◆ Work instruction: The records should be restated exactly from their first line through the line with "Given: Click the PRE-LOGIN" in it.

◆ Record extracts:

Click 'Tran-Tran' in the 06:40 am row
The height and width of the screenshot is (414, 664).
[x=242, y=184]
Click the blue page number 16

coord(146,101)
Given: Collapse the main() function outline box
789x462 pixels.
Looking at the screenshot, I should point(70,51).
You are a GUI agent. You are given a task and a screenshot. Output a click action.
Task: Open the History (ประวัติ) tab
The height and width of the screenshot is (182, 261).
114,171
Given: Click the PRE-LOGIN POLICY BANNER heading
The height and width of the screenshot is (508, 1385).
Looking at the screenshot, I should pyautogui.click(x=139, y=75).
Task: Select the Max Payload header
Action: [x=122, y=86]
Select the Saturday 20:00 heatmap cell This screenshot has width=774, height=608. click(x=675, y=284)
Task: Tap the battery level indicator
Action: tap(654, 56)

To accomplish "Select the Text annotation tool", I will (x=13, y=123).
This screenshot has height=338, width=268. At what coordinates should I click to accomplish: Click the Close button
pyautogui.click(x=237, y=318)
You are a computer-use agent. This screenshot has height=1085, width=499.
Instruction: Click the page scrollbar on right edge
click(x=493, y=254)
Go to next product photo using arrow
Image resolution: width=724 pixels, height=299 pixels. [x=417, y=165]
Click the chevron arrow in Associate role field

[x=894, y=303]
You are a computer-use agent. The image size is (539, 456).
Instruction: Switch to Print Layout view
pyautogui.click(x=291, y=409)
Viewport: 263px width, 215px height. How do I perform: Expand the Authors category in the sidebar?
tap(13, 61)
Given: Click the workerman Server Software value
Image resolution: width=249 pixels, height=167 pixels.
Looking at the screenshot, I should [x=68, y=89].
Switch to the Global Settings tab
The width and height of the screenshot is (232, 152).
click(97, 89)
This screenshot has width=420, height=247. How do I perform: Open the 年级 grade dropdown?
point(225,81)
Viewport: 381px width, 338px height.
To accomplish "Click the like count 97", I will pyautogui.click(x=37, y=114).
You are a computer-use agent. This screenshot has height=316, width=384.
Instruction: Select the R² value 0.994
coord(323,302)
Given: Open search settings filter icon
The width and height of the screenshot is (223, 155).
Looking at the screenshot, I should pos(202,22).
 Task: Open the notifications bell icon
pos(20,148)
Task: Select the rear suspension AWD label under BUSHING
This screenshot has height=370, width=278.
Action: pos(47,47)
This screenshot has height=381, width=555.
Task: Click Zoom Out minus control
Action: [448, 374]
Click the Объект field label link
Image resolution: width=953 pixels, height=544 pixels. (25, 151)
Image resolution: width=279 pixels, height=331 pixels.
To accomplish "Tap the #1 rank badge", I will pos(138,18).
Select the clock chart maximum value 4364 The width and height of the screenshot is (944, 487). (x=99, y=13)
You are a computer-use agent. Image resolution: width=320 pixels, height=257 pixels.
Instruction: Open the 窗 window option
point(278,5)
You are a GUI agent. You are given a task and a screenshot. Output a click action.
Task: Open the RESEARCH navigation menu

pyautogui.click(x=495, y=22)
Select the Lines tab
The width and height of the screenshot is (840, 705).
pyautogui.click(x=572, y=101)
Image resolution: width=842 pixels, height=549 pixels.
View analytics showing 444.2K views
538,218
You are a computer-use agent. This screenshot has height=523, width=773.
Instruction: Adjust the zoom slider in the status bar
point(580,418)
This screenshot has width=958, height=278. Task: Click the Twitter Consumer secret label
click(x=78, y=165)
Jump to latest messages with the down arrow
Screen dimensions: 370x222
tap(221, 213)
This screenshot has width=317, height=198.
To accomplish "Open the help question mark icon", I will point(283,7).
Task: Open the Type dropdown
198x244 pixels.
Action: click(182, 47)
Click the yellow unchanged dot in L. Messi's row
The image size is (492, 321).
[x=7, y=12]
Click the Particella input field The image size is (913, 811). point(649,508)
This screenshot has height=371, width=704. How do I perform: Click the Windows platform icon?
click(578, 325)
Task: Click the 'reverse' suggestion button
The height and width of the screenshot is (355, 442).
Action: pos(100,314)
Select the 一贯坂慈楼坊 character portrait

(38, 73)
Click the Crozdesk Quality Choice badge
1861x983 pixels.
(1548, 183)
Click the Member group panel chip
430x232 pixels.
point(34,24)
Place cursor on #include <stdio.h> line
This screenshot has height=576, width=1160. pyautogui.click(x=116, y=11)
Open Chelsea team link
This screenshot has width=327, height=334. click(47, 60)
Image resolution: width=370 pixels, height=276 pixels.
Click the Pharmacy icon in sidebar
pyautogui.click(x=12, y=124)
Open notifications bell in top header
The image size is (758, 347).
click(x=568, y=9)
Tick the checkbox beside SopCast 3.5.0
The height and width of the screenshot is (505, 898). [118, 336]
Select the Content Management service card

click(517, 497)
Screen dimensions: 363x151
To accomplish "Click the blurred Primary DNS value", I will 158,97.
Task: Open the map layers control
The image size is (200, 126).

◆ Task response:
Click 'Tran-Tran' in the 06:40 am row
The height and width of the screenshot is (414, 664).
[x=242, y=184]
Click the blue page number 16

coord(146,101)
Given: Collapse the main() function outline box
789x462 pixels.
Looking at the screenshot, I should point(70,51).
You are a GUI agent. You are given a task and a screenshot. Output a click action.
Task: Open the History (ประวัติ) tab
The height and width of the screenshot is (182, 261).
114,171
Given: Click the PRE-LOGIN POLICY BANNER heading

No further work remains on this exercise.